Items listed in a dataset:

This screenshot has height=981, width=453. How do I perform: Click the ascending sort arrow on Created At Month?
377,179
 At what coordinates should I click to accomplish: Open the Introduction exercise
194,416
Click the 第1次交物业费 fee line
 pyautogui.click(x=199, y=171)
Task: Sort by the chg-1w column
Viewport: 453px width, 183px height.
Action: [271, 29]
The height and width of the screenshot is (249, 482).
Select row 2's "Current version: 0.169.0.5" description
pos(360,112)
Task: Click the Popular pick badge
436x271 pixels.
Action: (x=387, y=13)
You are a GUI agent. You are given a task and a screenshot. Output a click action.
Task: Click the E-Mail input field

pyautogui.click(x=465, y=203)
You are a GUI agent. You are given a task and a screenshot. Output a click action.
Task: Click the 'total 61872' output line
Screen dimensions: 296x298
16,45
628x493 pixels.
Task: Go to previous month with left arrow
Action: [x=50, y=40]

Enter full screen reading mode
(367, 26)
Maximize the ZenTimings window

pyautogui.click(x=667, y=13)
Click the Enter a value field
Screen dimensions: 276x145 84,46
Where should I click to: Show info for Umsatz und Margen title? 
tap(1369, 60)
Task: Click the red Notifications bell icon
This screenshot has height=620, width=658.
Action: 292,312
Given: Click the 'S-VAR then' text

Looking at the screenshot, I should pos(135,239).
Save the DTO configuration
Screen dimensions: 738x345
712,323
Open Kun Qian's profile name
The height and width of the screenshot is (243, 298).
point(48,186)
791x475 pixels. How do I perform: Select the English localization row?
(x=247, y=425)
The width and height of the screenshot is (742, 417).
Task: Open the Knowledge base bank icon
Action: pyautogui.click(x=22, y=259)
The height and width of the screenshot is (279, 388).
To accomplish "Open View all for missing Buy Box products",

### Requirement
Your answer must consist solely of the lines from the one containing "Select row 2's" through the last line of the entries, reproduced exactly.

### Problem solution
Select row 2's "Current version: 0.169.0.5" description
pos(360,112)
Task: Click the Popular pick badge
436x271 pixels.
Action: (x=387, y=13)
You are a GUI agent. You are given a task and a screenshot. Output a click action.
Task: Click the E-Mail input field

pyautogui.click(x=465, y=203)
You are a GUI agent. You are given a task and a screenshot. Output a click action.
Task: Click the 'total 61872' output line
Screen dimensions: 296x298
16,45
628x493 pixels.
Task: Go to previous month with left arrow
Action: [x=50, y=40]

Enter full screen reading mode
(367, 26)
Maximize the ZenTimings window

pyautogui.click(x=667, y=13)
Click the Enter a value field
Screen dimensions: 276x145 84,46
Where should I click to: Show info for Umsatz und Margen title? 
tap(1369, 60)
Task: Click the red Notifications bell icon
This screenshot has height=620, width=658.
Action: 292,312
Given: Click the 'S-VAR then' text

Looking at the screenshot, I should pos(135,239).
Save the DTO configuration
Screen dimensions: 738x345
712,323
Open Kun Qian's profile name
The height and width of the screenshot is (243, 298).
point(48,186)
791x475 pixels. How do I perform: Select the English localization row?
(x=247, y=425)
The width and height of the screenshot is (742, 417).
Task: Open the Knowledge base bank icon
Action: pyautogui.click(x=22, y=259)
The height and width of the screenshot is (279, 388).
To accomplish "Open View all for missing Buy Box products",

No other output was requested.